4. Visualizing the Results¶
4.1 Plotting¶
To see how the NDWI changes over time, we can visualize it using HoloViz’s hvplot.
The cell below groups the images according to time and plots the entire dataset.
[15]:
NDWI.hvplot.image(groupby='time', x='x',y='y',
cmap='RdBu', clim=(-1,1),
rasterize=True, dynamic=True,
width=700, height=500)
[15]:
4.2 Analysis¶
The NDWI in the region North of Vancouver Island shows change over 8 years. This change can be useful in detecting significant changes in the water bodies off the region and be used as early warning to geographic events, such as droughts, floodings, and tsunamis.
The pattern of change occurs seasonally, as can be seen in the plot above when the water contents in the land surface is much higher in the cooler months of the year, contrasting the drier surfaces with less water bodies in the summer months.
[16]:
#UTM zone 18N coordinates near Regina
xcen = 734900 #712641
ycen = 5636000 #5592001
buf = 1000 # look at point +/- 1km
[17]:
annual = NDWI.sel(x=slice(xcen-buf,xcen+buf), y=slice(ycen-buf,ycen+buf), time=slice('2020-01-01', '2021-01-01'))
annual_timeseries = annual.resample(time='1MS').mean().persist()
annual_timeseries.isel(x=1,y=1).plot.line(figsize=(10,4), marker='.')
plt.title("Annual change of NDWI (2020)")
[17]:
Text(0.5, 1.0, 'Annual change of NDWI (2020)')
[18]:
full_variation = NDWI.sel(x=slice(xcen-buf,xcen+buf), y=slice(ycen-buf,ycen+buf))
full_timeseries = full_variation.resample(time='1MS').mean().persist()
full_timeseries.isel(x=1,y=1).plot(figsize=(10,4), marker='.')
plt.title("NDVI Variation over 6 years")
[18]:
Text(0.5, 1.0, 'NDVI Variation over 6 years')
Make sure to always explicitly shut down computing resources when you’re not using them!
[19]:
cluster.close()
client.close()

**Given request 1**:
Format the records as a JSON list of strings, one string per line and no blank lines, for the part that opens with the line containing "Image resolution: width=800" and closes with the line containing "1456x819 pixels. [1262, 13]". Leave out the pictures.

**Material for the task**:
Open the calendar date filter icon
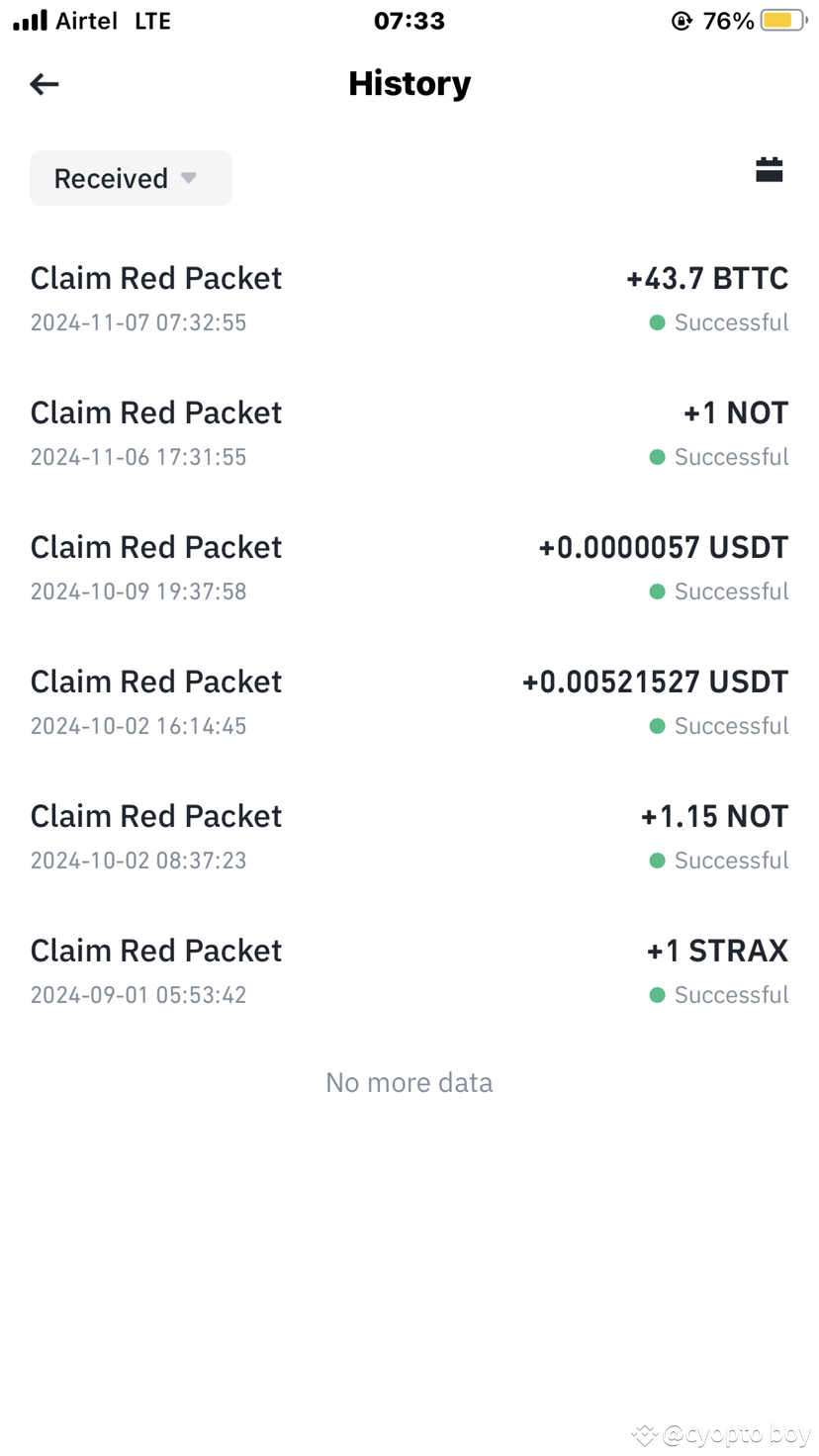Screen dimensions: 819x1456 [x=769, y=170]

...

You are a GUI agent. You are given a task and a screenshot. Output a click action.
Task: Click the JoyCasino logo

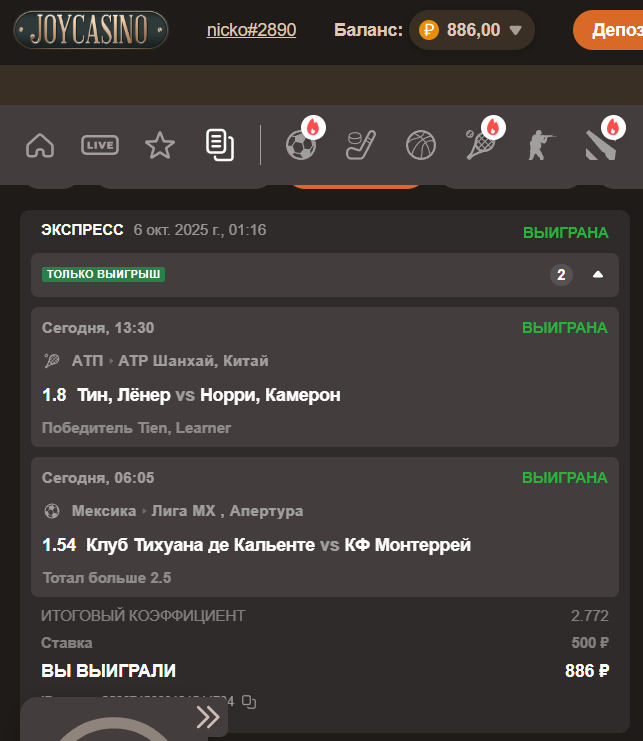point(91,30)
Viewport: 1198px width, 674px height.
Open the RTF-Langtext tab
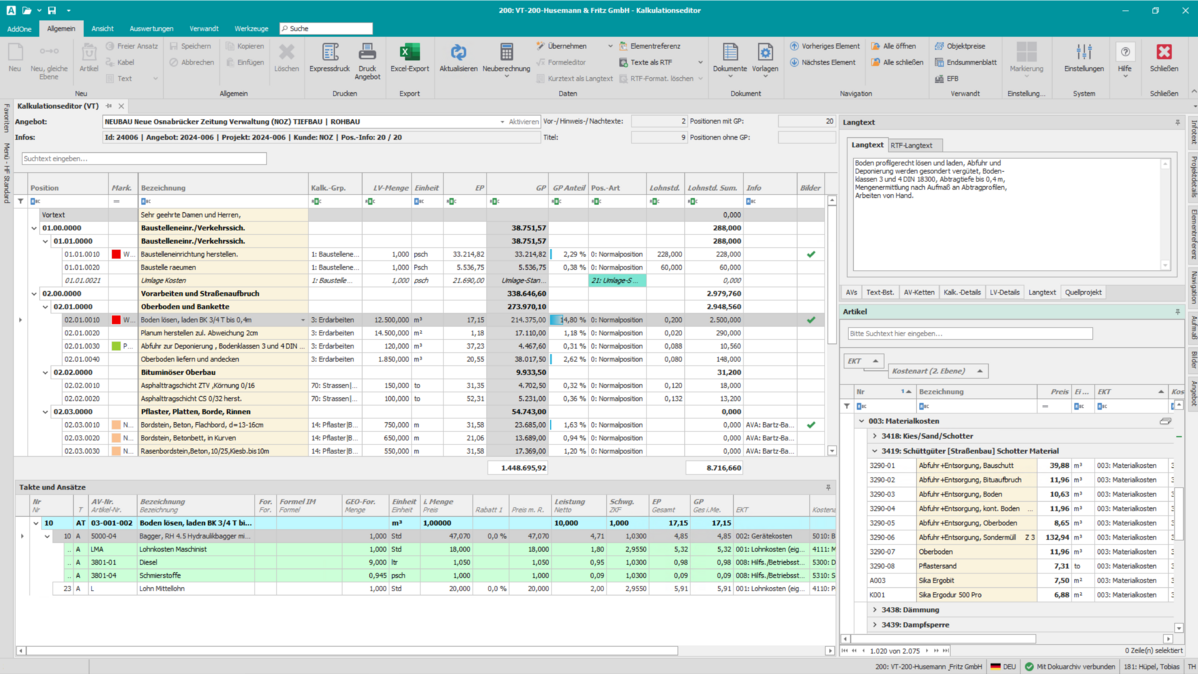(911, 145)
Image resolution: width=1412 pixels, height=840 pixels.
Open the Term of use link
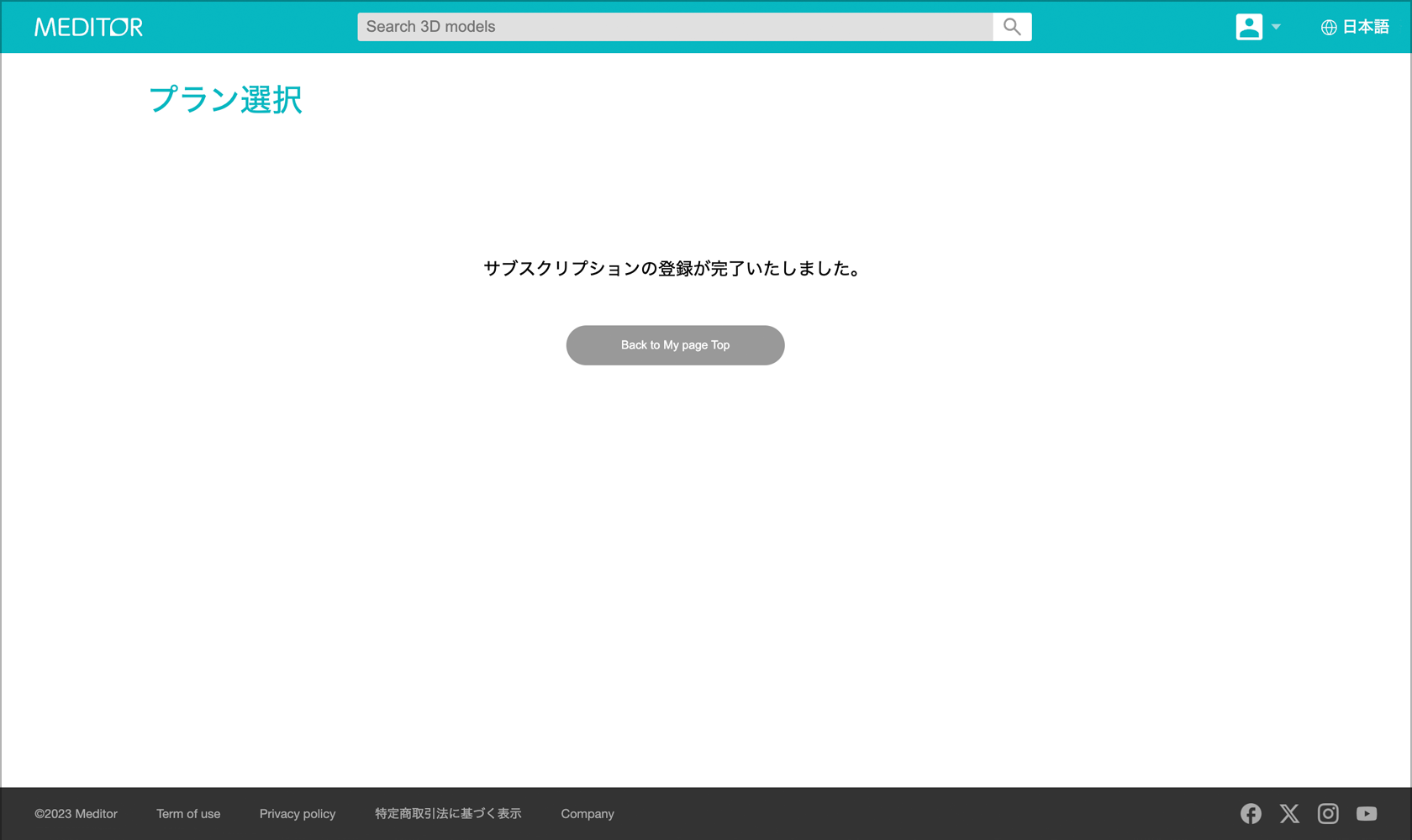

---

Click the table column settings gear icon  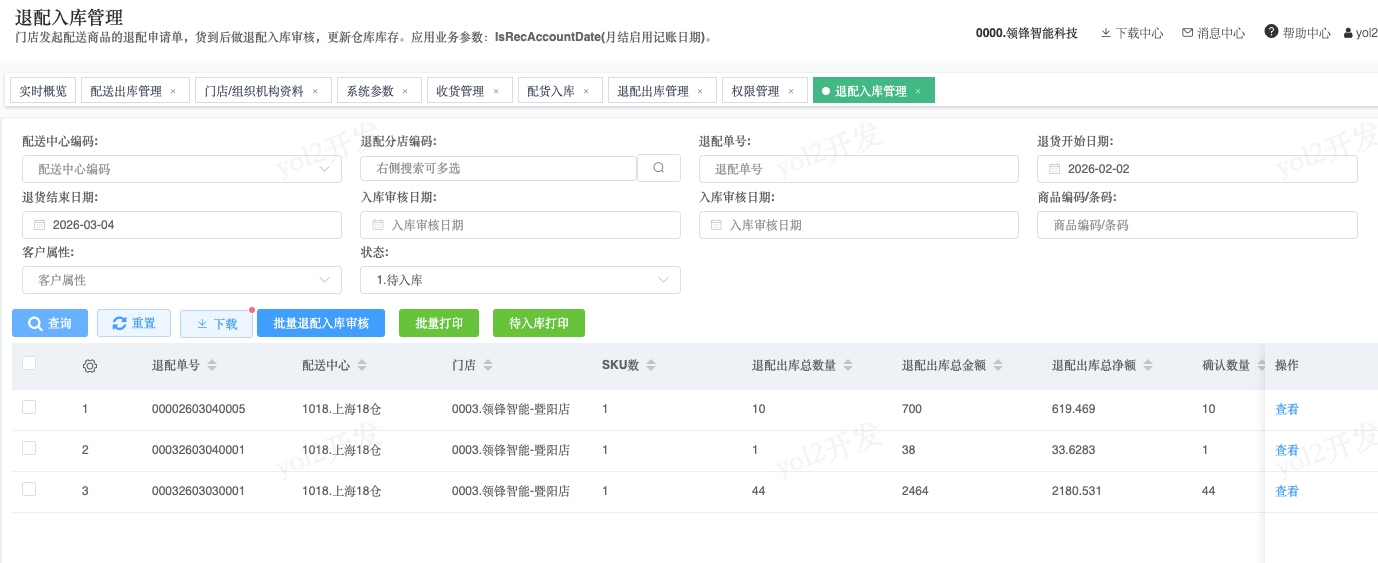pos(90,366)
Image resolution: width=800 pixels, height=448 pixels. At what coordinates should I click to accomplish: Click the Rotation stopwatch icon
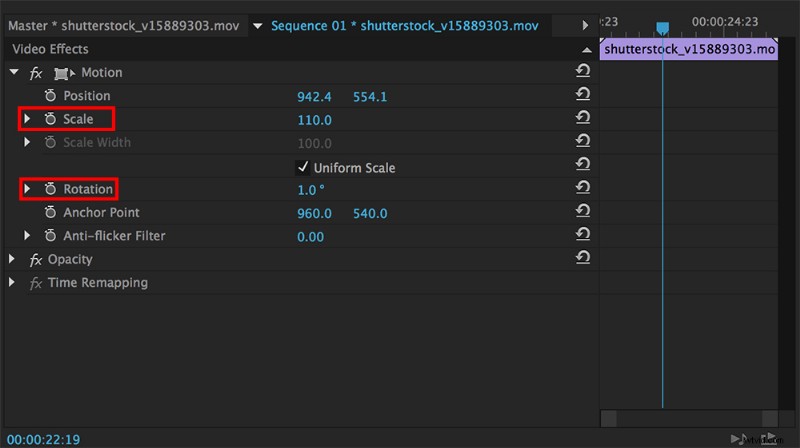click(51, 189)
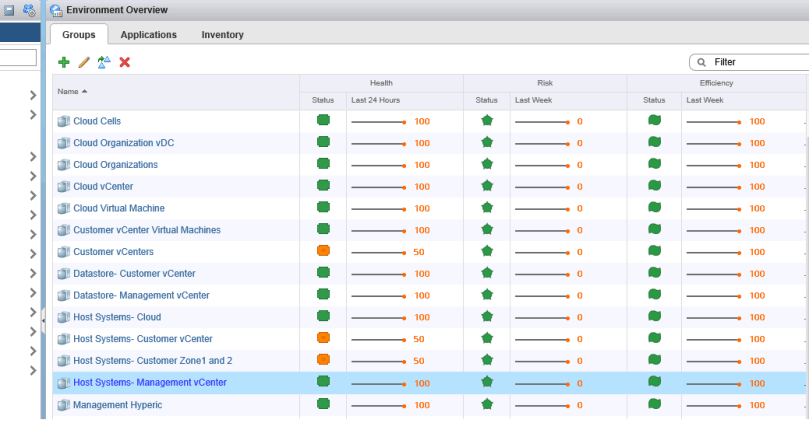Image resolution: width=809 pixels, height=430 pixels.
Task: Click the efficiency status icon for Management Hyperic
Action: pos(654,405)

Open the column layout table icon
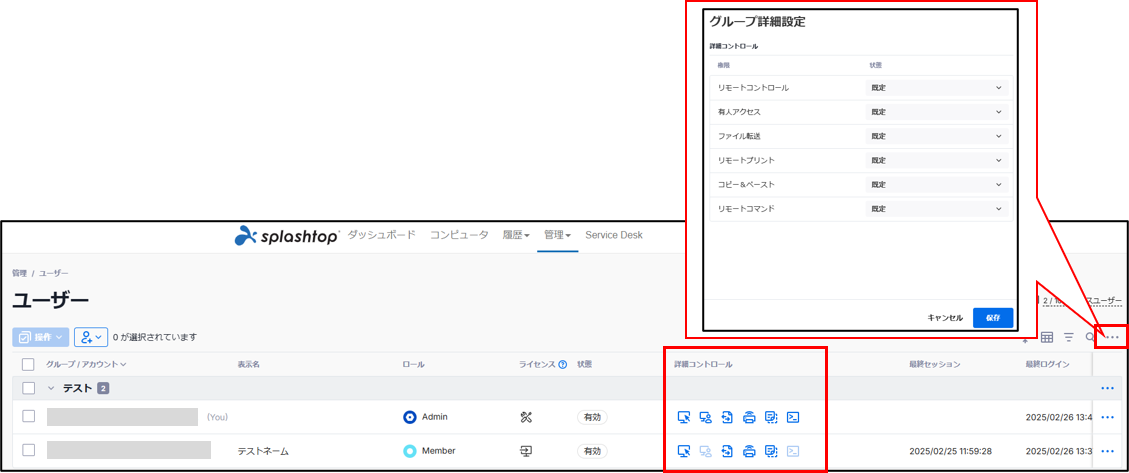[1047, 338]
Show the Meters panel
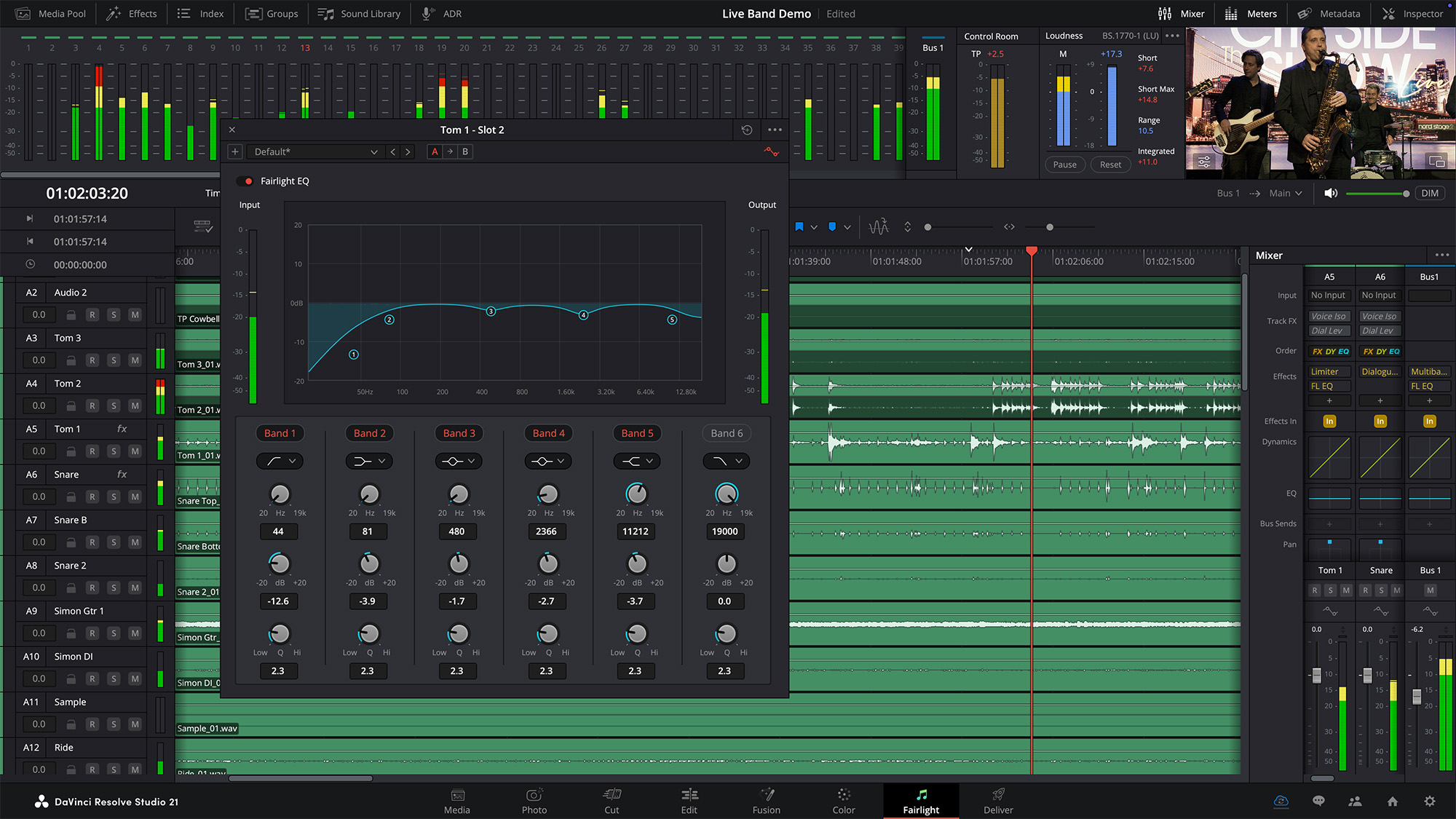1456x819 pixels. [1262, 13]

**Given request 2**:
Say whether each statement agrees with the NDWI notebook excerpt, giving yes or no and quoting the deciding words: (a) the hvplot call sets dynamic to False; (b) the buffer looks 1 km to either side of the point; (c) water content on the land surface is higher in the cooler months of the year.

**Task response 1**:
[
  "Image resolution: width=800 pixels, height=448 pixels. At what coordinates should I click to accomplish: Click the Rotation stopwatch icon",
  "click(51, 189)",
  "Image resolution: width=809 pixels, height=430 pixels.",
  "Task: Click the efficiency status icon for Management Hyperic",
  "Action: pos(654,405)",
  "Open the column layout table icon",
  "[1047, 338]",
  "Show the Meters panel",
  "1456x819 pixels. [1262, 13]"
]

**Task response 2**:
(a) No: "rasterize=True, dynamic=True"
(b) Yes: "buf = 1000 # look at point +/- 1km"
(c) Yes: "the water contents in the land surface is much higher in the cooler months of the year"